The state's newly enacted education funding bill includes a "historic investment" in efforts to boost the number of teachers of color in Minnesota, but there were missed opportunities, too, a chief advocate for the cause said Friday.
"We're in a deep hole, and it's going to take decades to get out of this hole," said Paul Spies, legislative action team lead for the Coalition to Increase Teachers of Color and American Indian Teachers in Minnesota.
A Star Tribune analysis has found that although about one-third of the state's kindergarten through 12th-grade students are nonwhite, teachers of color make up about 5% of full- and part-time teachers.
Coalition members and others have in recent years cited research showing teachers of color help narrow the achievement gap between students of color and their white peers and inspire kids to stay in school, too. That's helped prompt legislators and Gov. Tim Walz to sign off on a bill last week that triples the existing K-12 spending on teacher-of-color recruitment and retention to about $13 million annually, according to a coalition analysis.
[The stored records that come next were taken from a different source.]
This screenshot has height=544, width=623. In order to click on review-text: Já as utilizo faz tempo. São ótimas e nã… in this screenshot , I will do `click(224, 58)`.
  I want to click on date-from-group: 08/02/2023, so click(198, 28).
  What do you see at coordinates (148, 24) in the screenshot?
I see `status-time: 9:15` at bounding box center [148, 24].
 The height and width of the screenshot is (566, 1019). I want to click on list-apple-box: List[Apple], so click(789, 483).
The bulk of the new spending involves increases in existing programs, but new to the mix are bonuses to attract teachers from other states plus $750,000 in one-time funding for the group Black Men Teach, which has the relatively narrow goal of adding Black male teachers at eight metro area elementary schools.
Hopkins Public Schools Superintendent Rhoda Mhiripiri-Reed, the board chairwoman for Black Men Teach, told a state Senate committee this year that 80% of the teachers at six elementary schools in her district were white women — and just two were Black males in a school system in which nearly half of the students are nonwhite.
"We do need teachers of color across the state of Minnesota, but the data and the research clearly demonstrate that Black male educators are almost absent from the profession," she said. "Cultivating Black males to be elementary educators, and working diligently and directly within the schools, is our secret sauce at Black Men Teach."
The Come Teach in Minnesota hiring bonuses were pushed by the teachers-of-color coalition and will total $200,000 annually. The program allows a district or school to offer a bonus of $2,500 to $5,000 to an eligible American Indian or person of color from another state or country, and $4,000 to $8,000 if the teacher meets a licensure shortage in the economic development region in which the school is located.